Os últimos dois dias têm sido realmente muito
estranhos. Tenho andado mais com a Benki, resolvi dar uma chance a ela, não
sei. Depois daquilo com a Ani, eu não consigo olhar muito na cara do Remo, ele
sempre abraça ela na minha frente, beija aquela boquinha vermelha... Não, não,
eu não gosto muito de ficar perto dos dois. O problema é que essa menina sempre
vem atrás de mim quando saio sozinho para minhas leituras. É, eu leio bastante,
leio sobre muitas coisas mesmo... Mas principalmente sobre ensaios anarquistas.
Ah! Enfim. O caso é que ela sempre vem atrás, pega um caminho diferente e se
encontra comigo. E agora eu estou aqui, atrás do Ministério da Cultura, lendo
“Deus e o Estado” de Bakunin. Engraçada essa ideia toda, sabe? Deus e Estado
como duas entidades que nos privam da liberdade. Deus não era justamente o ser
libertador? Eu acredito em Deus, acredito nesse ser onipotente, onipresente e
onisciente que está em tudo e todos, não acredito é na Igreja. De qualquer
forma, a visão de Bakunin interessou-me bastante, e cá estou eu. “O que está
lendo?” perguntou aquela voz já conhecida, aninhando-se no meu ouvido, na minha
mente. “Não te interessa.” Eu sou meio bruto, sou sim... Mas sabe? É meio
irritante você estar lendo e vir alguém te encher o saco, ainda mais nessa
situação específica em que me meteram sem eu querer. “Se não interessasse eu
não estaria perguntan...” “Caralho, guria, sai daqui, por favor?” Quase jogo o
livro na cabeça da Ani, não quero problemas, não mesmo, principalmente com o
Remo. Ela agora está me encarando, parece meio triste, estou começando a me
sentir culpado... Ah, filha da puta! Odeio quem faz essa carinha de cachorro
sem dono. “Não vou cair nessa...” Falei, e ela ficando manhosa, começando a
sorrir de lado e, pra variar, chegando mais perto. A menina é toda sapeca
mesmo, uma menininha. “Quantos anos você tem, criatura?” “Dezoito.” Eu não
acreditei nela, ri bem irônico e perguntei de novo “Quantos anos você tem?”
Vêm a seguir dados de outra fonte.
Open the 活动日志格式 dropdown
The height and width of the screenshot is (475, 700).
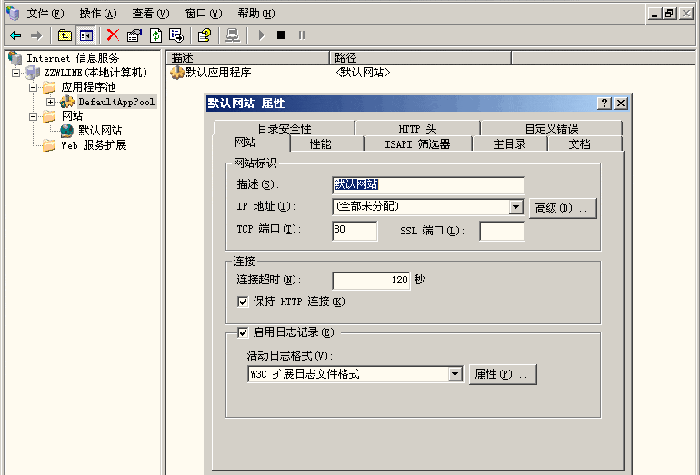455,374
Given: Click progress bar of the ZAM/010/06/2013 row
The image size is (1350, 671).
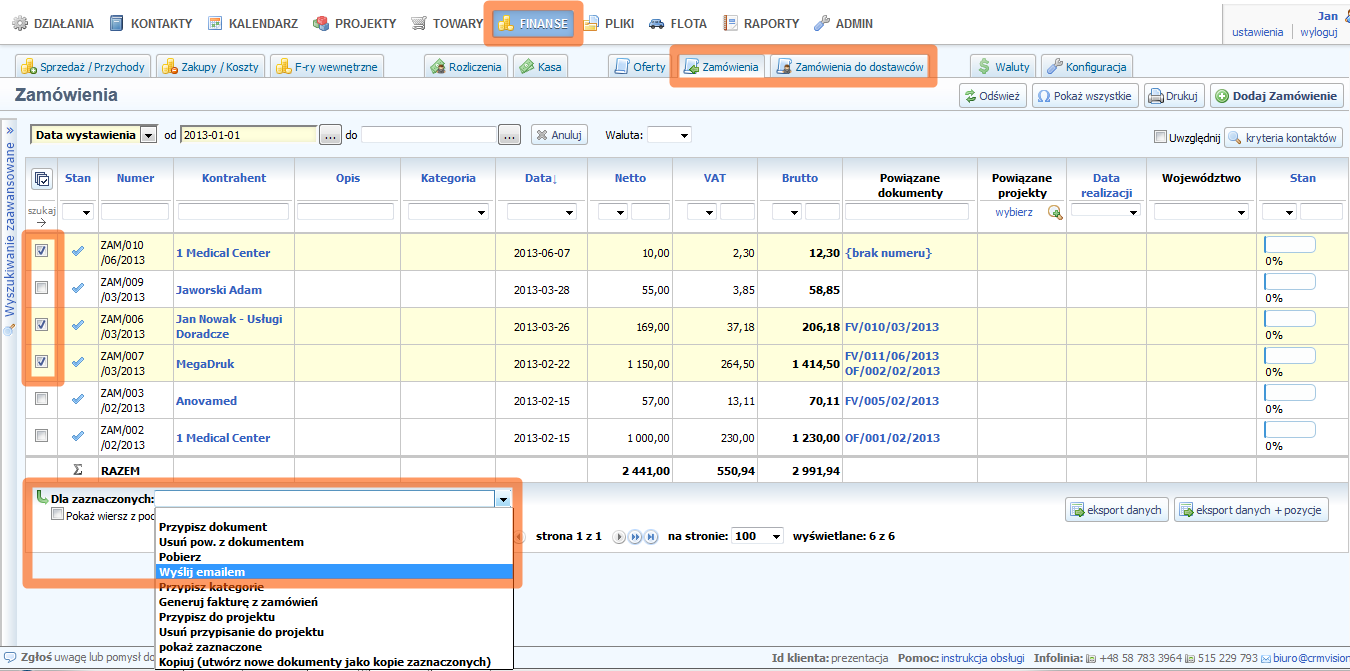Looking at the screenshot, I should (1289, 245).
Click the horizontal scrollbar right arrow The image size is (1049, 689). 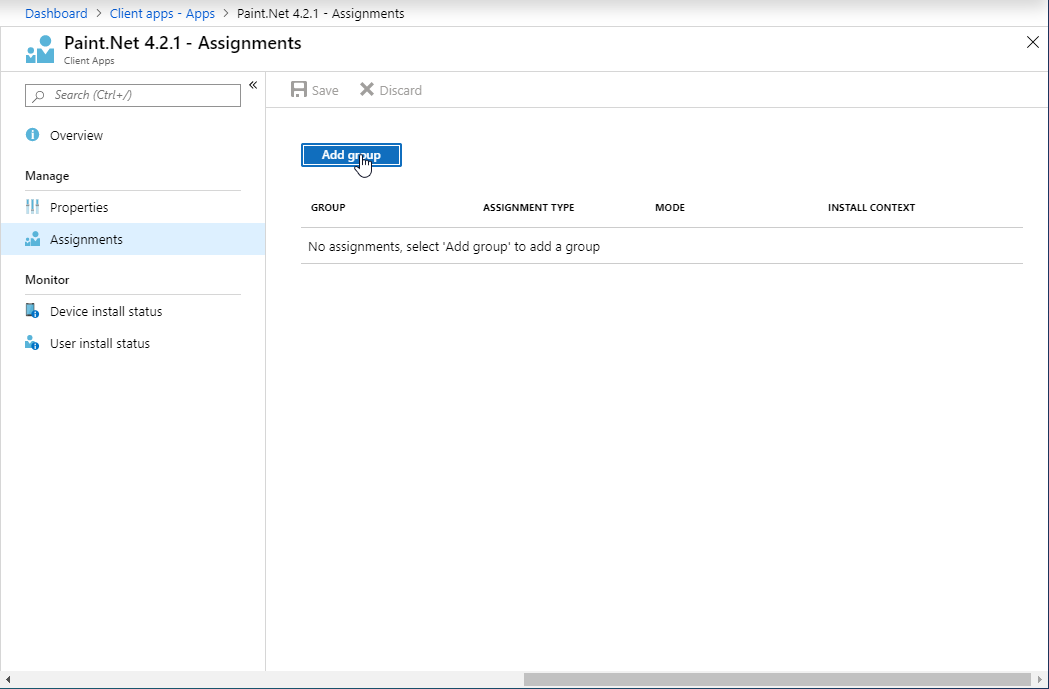point(1039,680)
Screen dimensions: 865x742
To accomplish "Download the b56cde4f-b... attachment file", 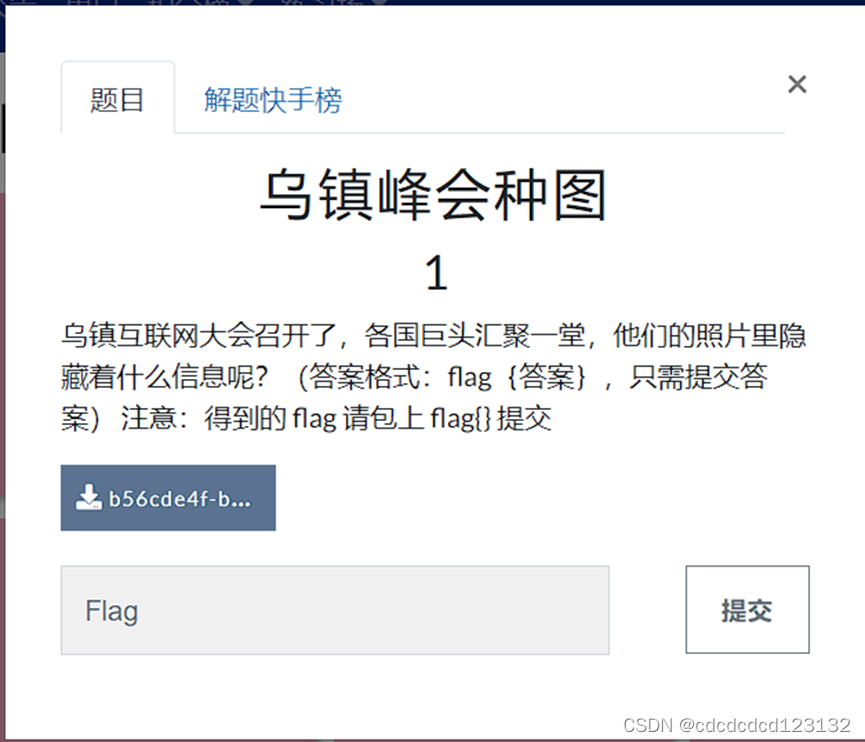I will coord(168,498).
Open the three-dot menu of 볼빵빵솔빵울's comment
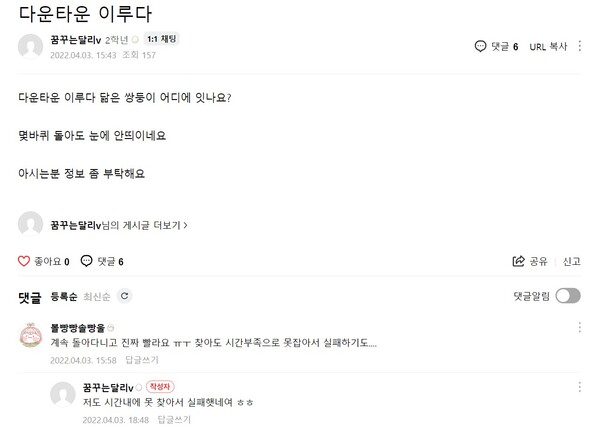The height and width of the screenshot is (432, 600). click(579, 327)
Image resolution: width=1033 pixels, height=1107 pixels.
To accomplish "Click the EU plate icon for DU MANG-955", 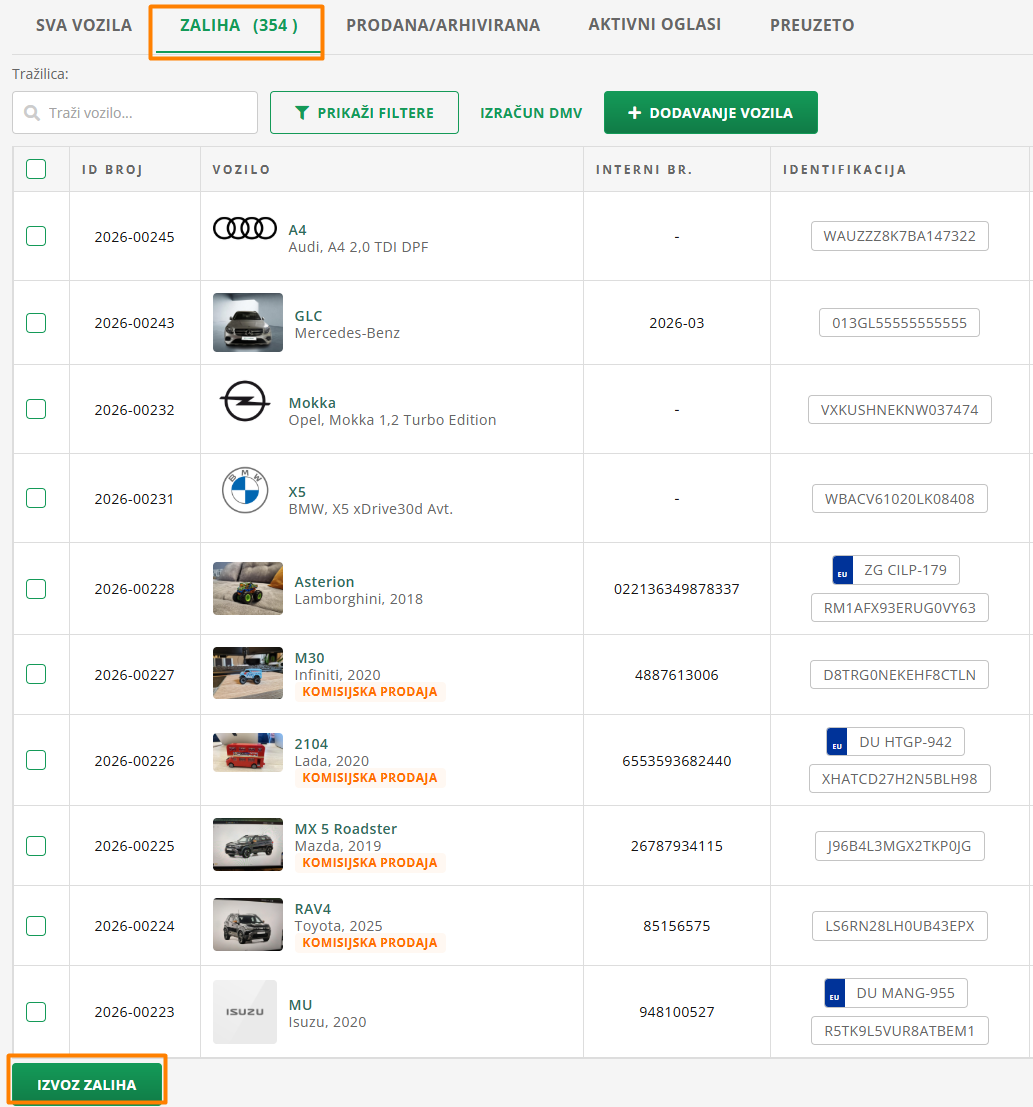I will pyautogui.click(x=836, y=993).
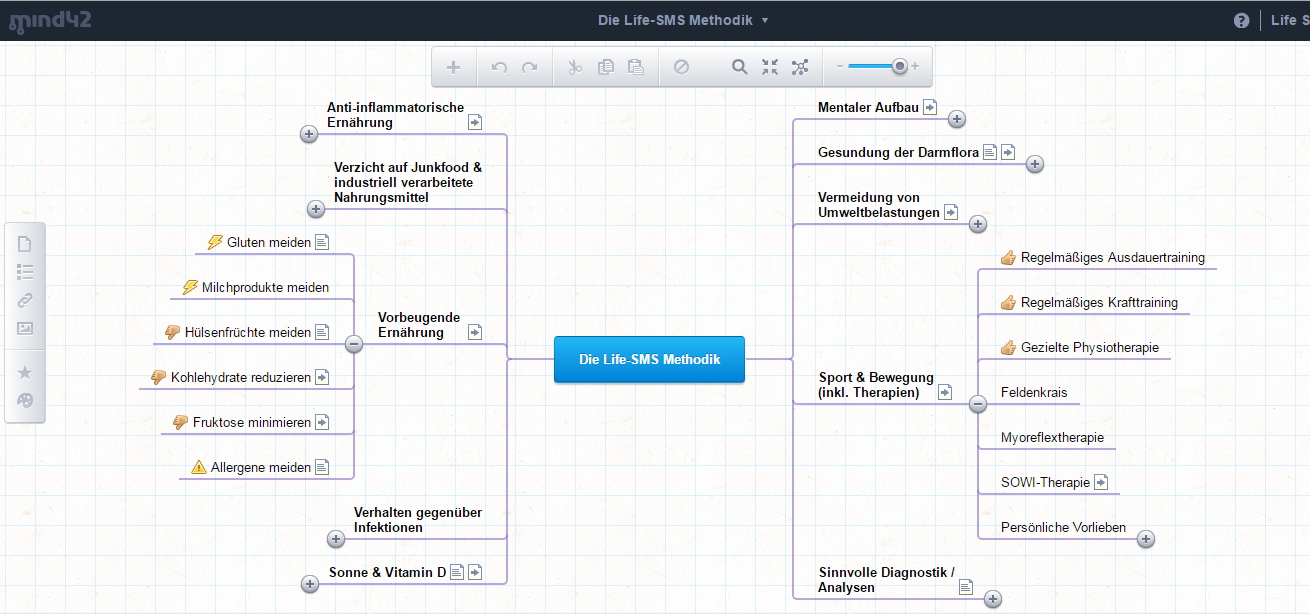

“Quinze...” Eu ri de novo “Como uma menina dessa idade acha que pode me
manipular desse jeito?” Ela estranhou e já foi pra trás, cruzando os braços “Como
assim?” Eu levantei agora, tou bem puto mesmo, quem ela pensa que é? Ela não
pode agir assim comigo! “Sério, vai embora! Eu não te aguento mais! Se gosta de
mim, por que não tá comigo? Por que tá com o Remo?” Ela me olha, meio
impressionada, como se nunca esperasse ouvir isso de mim, e agora se levanta
também. Pequenininha, bate no meu peito. “Porque... Porque nada me garante que
se eu largá-lo, você vai ficar comigo. E eu gosto dele! Gosto muito mesmo... Eu
sei que sou sua, mas eu gosto muito dele. Entende?” O ódio está subindo agora,
meu punho está clamando para socar alguma coisa, e como não fui educado para
bater em garotas, soco a parede. “Não entendo porra nenhuma.” Vou pra Catedral,
ficar aqui discutindo merda com essa coisinha não vai adiantar nada, e eu posso
muito bem esquecer tudo, ficar quieto no meu canto. Não é? Ainda ouço ela
gritar meu nome, mas não ligo! Quero esquecer... Não quero isso agora, não
mesmo. Estou pensando em coisas mais importantes, uma revolução! Mas uma
revolução que dê certo, que fique pra história como o início do Anarquismo! Vou
orar um pouco, apesar de não acreditar na Igreja, estar lá me dá uma energia
positiva, não preciso de missa nem nada, só do lugar. Do lugar e da minha fé,
que para quem vê de fora não existe, mas é grande, e eu sei que se Deus está lá
vai perceber que a humanidade dessa sociedade poderia ser muito maior num meio
mais natural, num meio sem Estado, sem poder.